What the task requires:
Write out every one of the following lines word for word, without changing anything.

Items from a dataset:
____

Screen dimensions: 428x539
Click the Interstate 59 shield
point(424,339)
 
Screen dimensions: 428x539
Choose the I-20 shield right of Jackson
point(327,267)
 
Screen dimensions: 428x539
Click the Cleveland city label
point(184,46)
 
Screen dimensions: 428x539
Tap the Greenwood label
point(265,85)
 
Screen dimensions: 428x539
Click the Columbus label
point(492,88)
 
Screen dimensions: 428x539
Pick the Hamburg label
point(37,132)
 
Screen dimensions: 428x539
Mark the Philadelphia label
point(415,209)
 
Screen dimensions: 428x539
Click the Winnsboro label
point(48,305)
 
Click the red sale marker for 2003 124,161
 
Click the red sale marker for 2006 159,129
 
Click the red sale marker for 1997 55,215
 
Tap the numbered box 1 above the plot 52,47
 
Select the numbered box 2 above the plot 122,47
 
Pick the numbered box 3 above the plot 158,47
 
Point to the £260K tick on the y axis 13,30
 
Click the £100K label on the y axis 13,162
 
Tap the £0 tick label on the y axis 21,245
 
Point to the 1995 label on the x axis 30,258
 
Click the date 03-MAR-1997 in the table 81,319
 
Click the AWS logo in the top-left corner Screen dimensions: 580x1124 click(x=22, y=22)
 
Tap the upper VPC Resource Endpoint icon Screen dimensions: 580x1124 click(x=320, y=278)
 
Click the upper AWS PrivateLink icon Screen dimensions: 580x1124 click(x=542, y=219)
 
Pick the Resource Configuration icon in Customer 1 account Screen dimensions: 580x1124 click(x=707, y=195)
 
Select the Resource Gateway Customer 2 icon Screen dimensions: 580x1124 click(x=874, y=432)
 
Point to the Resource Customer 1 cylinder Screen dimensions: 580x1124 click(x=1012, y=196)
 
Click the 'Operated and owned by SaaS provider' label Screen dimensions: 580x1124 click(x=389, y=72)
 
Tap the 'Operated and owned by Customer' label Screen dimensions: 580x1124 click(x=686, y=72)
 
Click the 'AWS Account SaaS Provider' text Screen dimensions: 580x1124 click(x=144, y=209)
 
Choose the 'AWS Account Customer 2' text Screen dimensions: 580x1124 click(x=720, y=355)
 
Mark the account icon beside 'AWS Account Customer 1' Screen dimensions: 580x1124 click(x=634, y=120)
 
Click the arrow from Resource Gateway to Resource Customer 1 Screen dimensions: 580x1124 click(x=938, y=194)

____

The completed task:
Screen dimensions: 428x539
Click the Interstate 59 shield
point(424,339)
 
Screen dimensions: 428x539
Choose the I-20 shield right of Jackson
point(327,267)
 
Screen dimensions: 428x539
Click the Cleveland city label
point(184,46)
 
Screen dimensions: 428x539
Tap the Greenwood label
point(265,85)
 
Screen dimensions: 428x539
Click the Columbus label
point(492,88)
 
Screen dimensions: 428x539
Pick the Hamburg label
point(37,132)
 
Screen dimensions: 428x539
Mark the Philadelphia label
point(415,209)
 
Screen dimensions: 428x539
Click the Winnsboro label
point(48,305)
 
Click the red sale marker for 2003 124,161
 
Click the red sale marker for 2006 159,129
 
Click the red sale marker for 1997 55,215
 
Tap the numbered box 1 above the plot 52,47
 
Select the numbered box 2 above the plot 122,47
 
Pick the numbered box 3 above the plot 158,47
 
Point to the £260K tick on the y axis 13,30
 
Click the £100K label on the y axis 13,162
 
Tap the £0 tick label on the y axis 21,245
 
Point to the 1995 label on the x axis 30,258
 
Click the date 03-MAR-1997 in the table 81,319
 
Click the AWS logo in the top-left corner Screen dimensions: 580x1124 click(x=22, y=22)
 
Tap the upper VPC Resource Endpoint icon Screen dimensions: 580x1124 click(x=320, y=278)
 
Click the upper AWS PrivateLink icon Screen dimensions: 580x1124 click(x=542, y=219)
 
Pick the Resource Configuration icon in Customer 1 account Screen dimensions: 580x1124 click(x=707, y=195)
 
Select the Resource Gateway Customer 2 icon Screen dimensions: 580x1124 click(x=874, y=432)
 
Point to the Resource Customer 1 cylinder Screen dimensions: 580x1124 click(x=1012, y=196)
 
Click the 'Operated and owned by SaaS provider' label Screen dimensions: 580x1124 click(x=389, y=72)
 
Tap the 'Operated and owned by Customer' label Screen dimensions: 580x1124 click(x=686, y=72)
 
Click the 'AWS Account SaaS Provider' text Screen dimensions: 580x1124 click(x=144, y=209)
 
Choose the 'AWS Account Customer 2' text Screen dimensions: 580x1124 click(x=720, y=355)
 
Mark the account icon beside 'AWS Account Customer 1' Screen dimensions: 580x1124 click(x=634, y=120)
 
Click the arrow from Resource Gateway to Resource Customer 1 Screen dimensions: 580x1124 click(x=938, y=194)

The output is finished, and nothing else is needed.